Book of plant illustrations

The Paradisus Londonensis (full title The Paradisus Londonensis : or Coloured Figures of Plants Cultivated in the Vicinity of the Metropolis) is a book dated 1805–1808, printed by D.N. Shury, and published by William Hooker. It consists of coloured illustrations of 117 plants drawn by William Hooker, with explanatory text by Richard Anthony Salisbury.

==Publication==
The Paradisus Londinensis was constructed as two volumes, each of two parts. The plates were in one part, the text in the other. The title page of the first volume and part bears the date 1805 and identifies the illustrator and publisher as Hooker. The title page of the second part identifies the author of the text as Salisbury. It has often been catalogued as 1805–1807, although some later plates are dated 1808. The International Plant Names Index dates the parts as follows:

- 1(1): 1 Jun 1805 – 1 May 1806
- 1(2): 1 Jun 1806 – 1 Sep 1808
- 2(1): 1 Jun 1807 – 1 May 1808
- 2(2): 1 Jun 1808 – 1 Sep 1808

==Botanical significance==

===New botanical names===
The Paradisus Londinensis (abbreviated to Parad. Lond. in botanical citations) is a significant source of botanical names, with around 150 attributed to Salisbury on the basis of this publication. Some have been superseded, but others are still in use. The names include:
- Two families, Dilleniaceae and Droseraceae
- 36 genera, including Acis, Calypso, Eustoma and Phyllodoce
- 108 species, including Byblis liniflora, Curcuma aromatica, Goodia lotifolia and Lilium concolor

===Dispute with Smith===
The Paradisus Londinensis preserves a record of a dispute between Salisbury and James Edward Smith which had (and still has) consequences for the acceptance of botanical names first published by Salisbury, in this work and others. Smith and Salisbury had become friends while studying at the University of Edinburgh. Later in life, in 1802, they quarrelled. Smith was a strong supporter of Linnaeus's systema sexuale (sexual system) for classifying plants. He had bought Linnaeus's entire collection of books, manuscripts and specimens, and founded the Linnean Society in 1788. Salisbury on the other hand was a supporter of the natural system of classification, in particular that of Antoine Laurent de Jussieu, published in Genera Plantarum in 1789 – the system used in Paradisus Londinensis.

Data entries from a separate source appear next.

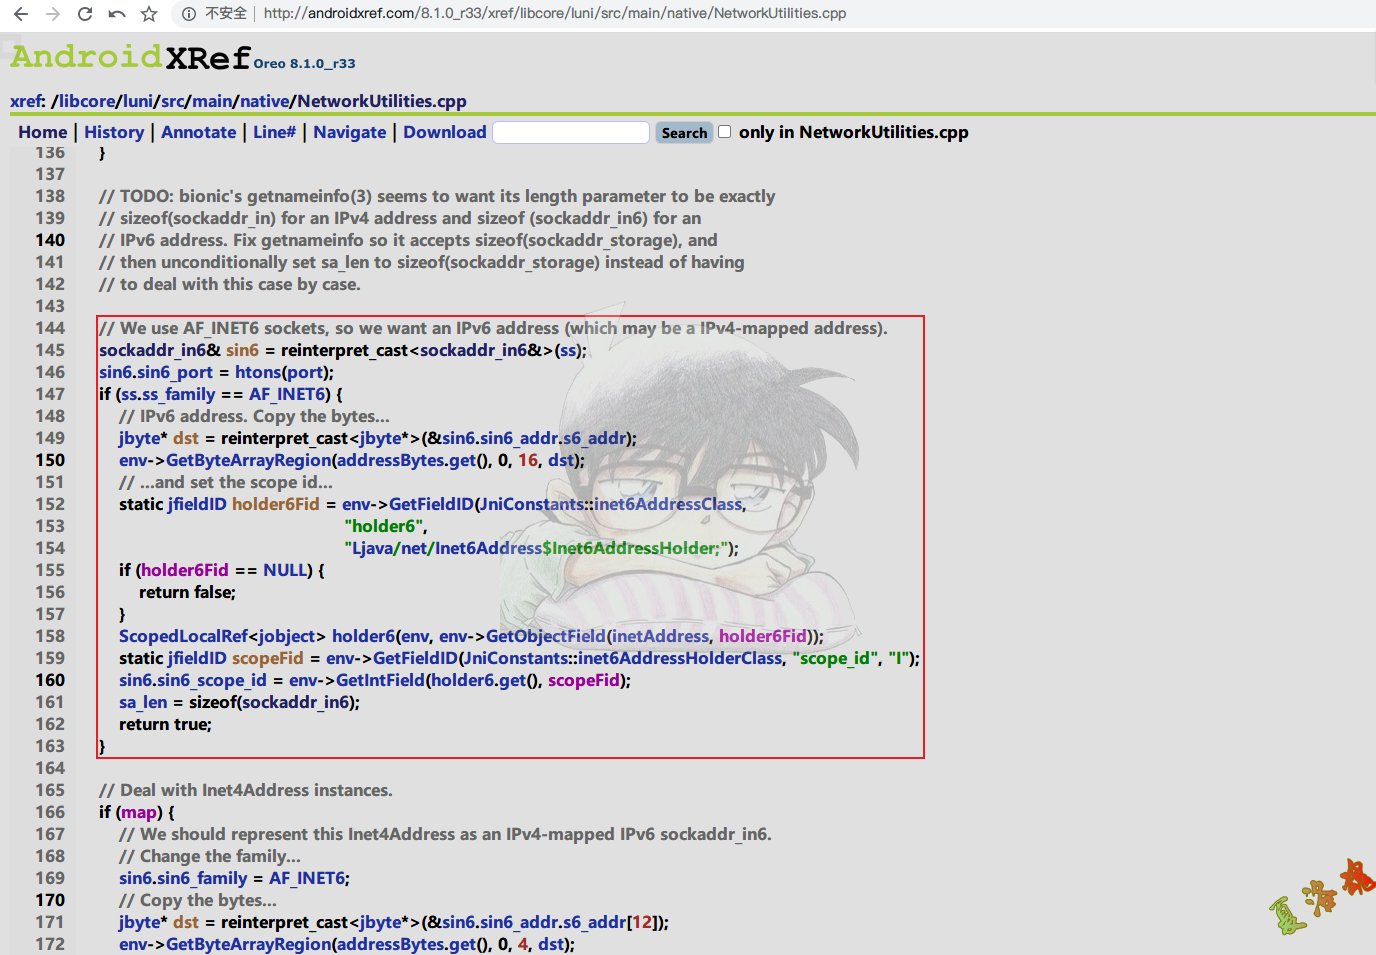Click the AndroidXRef logo
Screen dimensions: 1376x955
coord(130,57)
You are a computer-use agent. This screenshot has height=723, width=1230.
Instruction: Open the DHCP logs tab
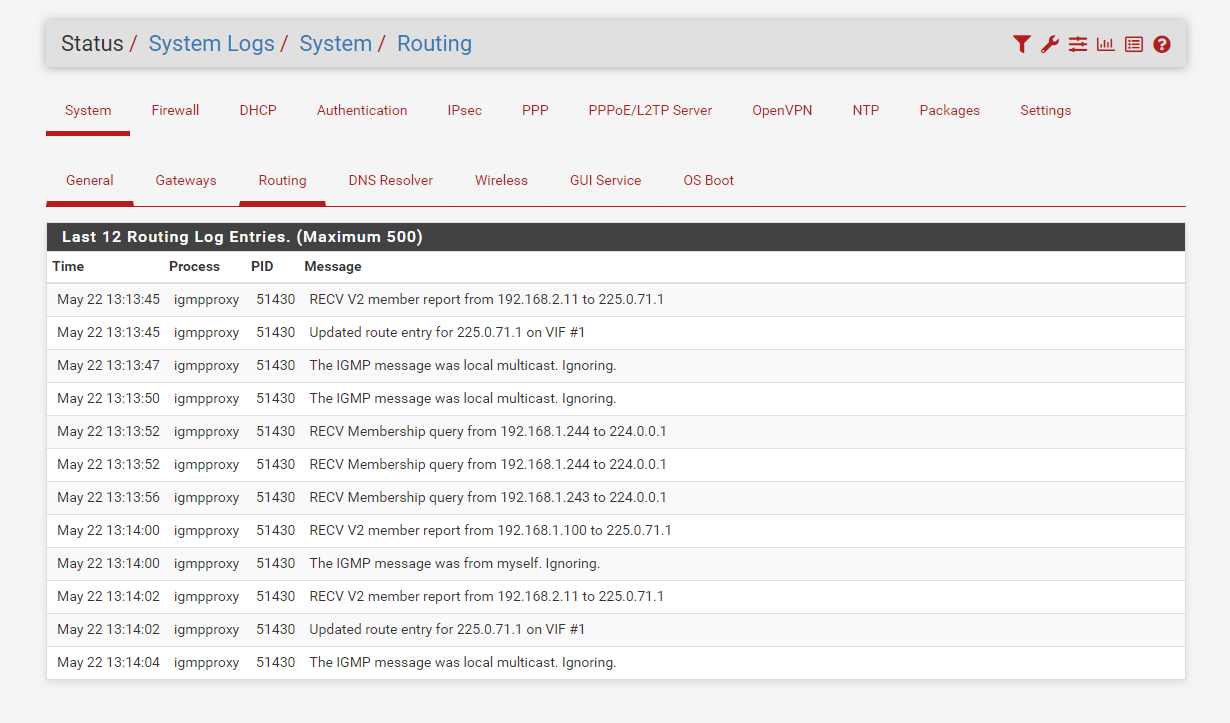click(x=258, y=111)
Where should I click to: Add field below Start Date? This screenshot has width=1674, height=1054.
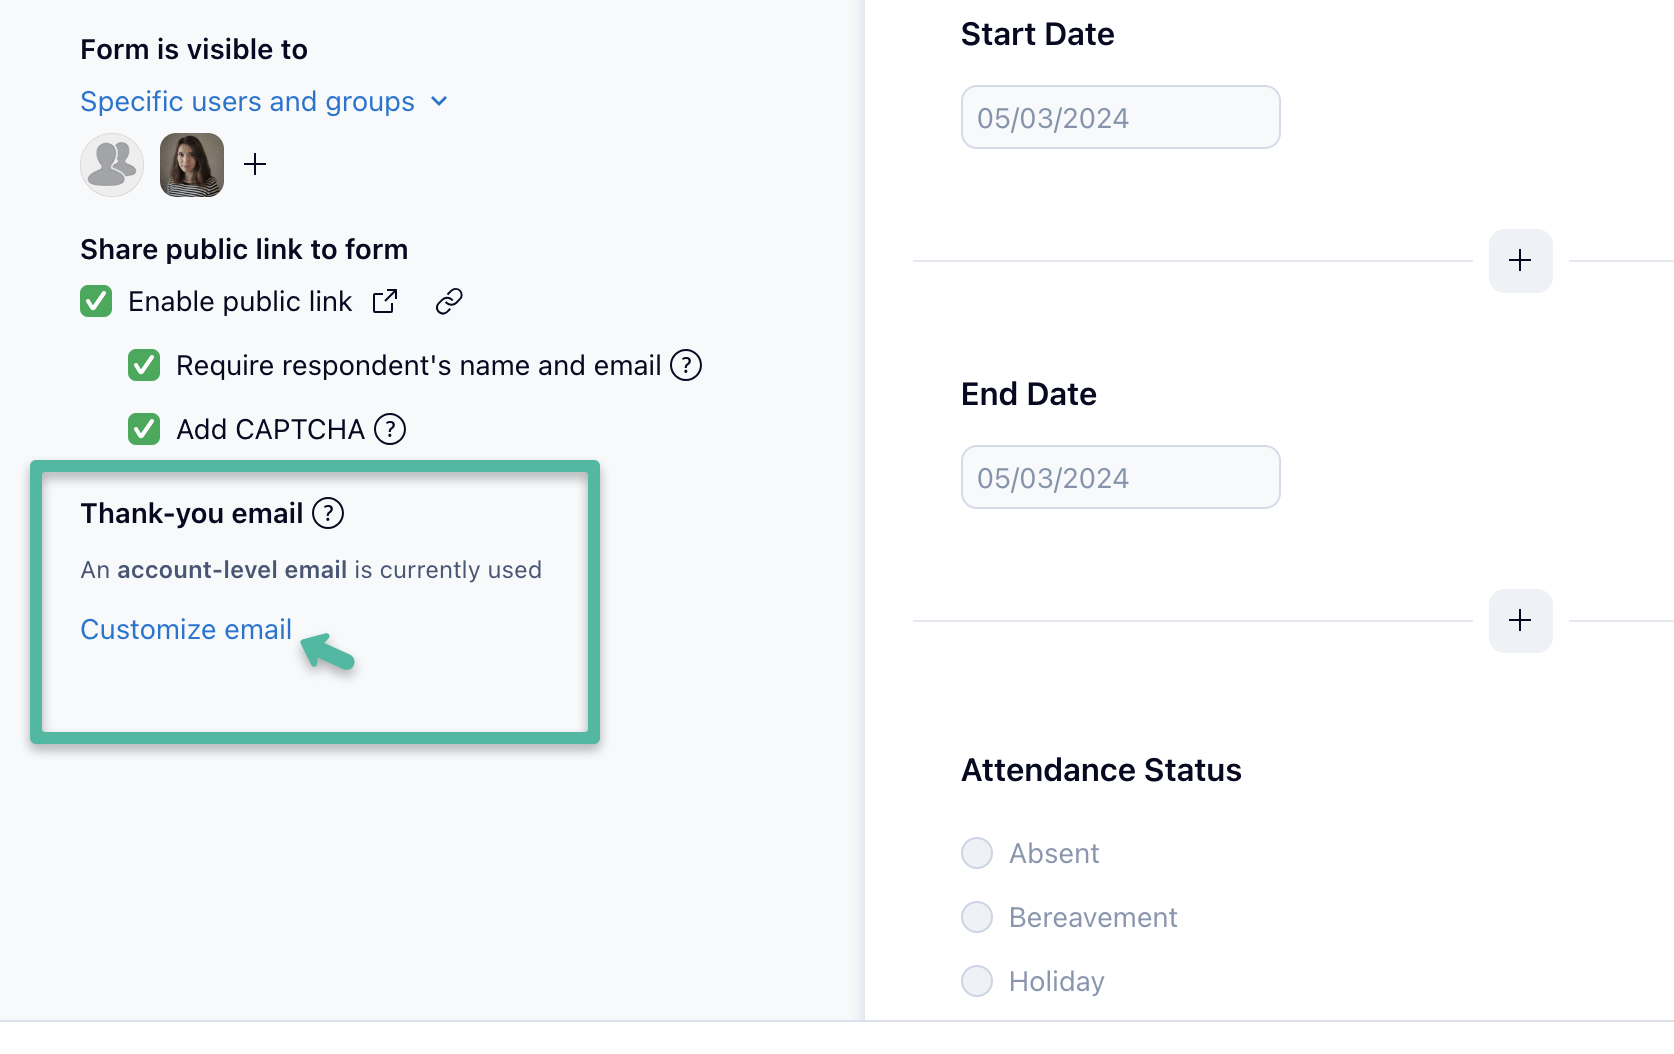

In his 1807 work, An introduction to physiological and systematical botany, Smith had used newly discovered plants from the west coast of British Columbia, Canada (plants which he did not name) to support the view that the tepals of lilioid monocots were actually sepals, since their flowers had what Smith regarded as six internal petals. In The Paradisus Londinensis, in the notes to number 98, dated 1 March 1808, Salisbury named these plants as the genus Hookera with two species H. coronaria and H. pulchella. (The latter is illustrated as number 117.) Salisbury pointed out that the supposed internal petals were actually stamens (three sterile ones and the bases of three normal ones). He also disputed Smith's association of the plant with Agapanthus, placing it instead with Allium. He says "I regret much to dissent so often from the celebrated lecturer [Smith]".

Shortly afterwards in 1808, Smith named a moss genus Hookeria and read to the Linnean Society a formal description of a new genus, based on the same species as Salisbury's Hookera coronaria, naming the genus Brodiaea in honour of Scottish botanist James Brodie. (The presentation was not published until 1810.) George Boulger, writing in the Dictionary of National Biography, says that Smith's actions were deliberately intended to deprive Salisbury of credit for the genus Hookera. In the text for figure 117, dated 1 September 1808, Salisbury says that "Smith, to suit his own purpose, was utterly silent" on the prior naming of the genus by Salisbury, and that Smith's "multiplied acts of injustice to me whether open or concealed, I sincerely forgive."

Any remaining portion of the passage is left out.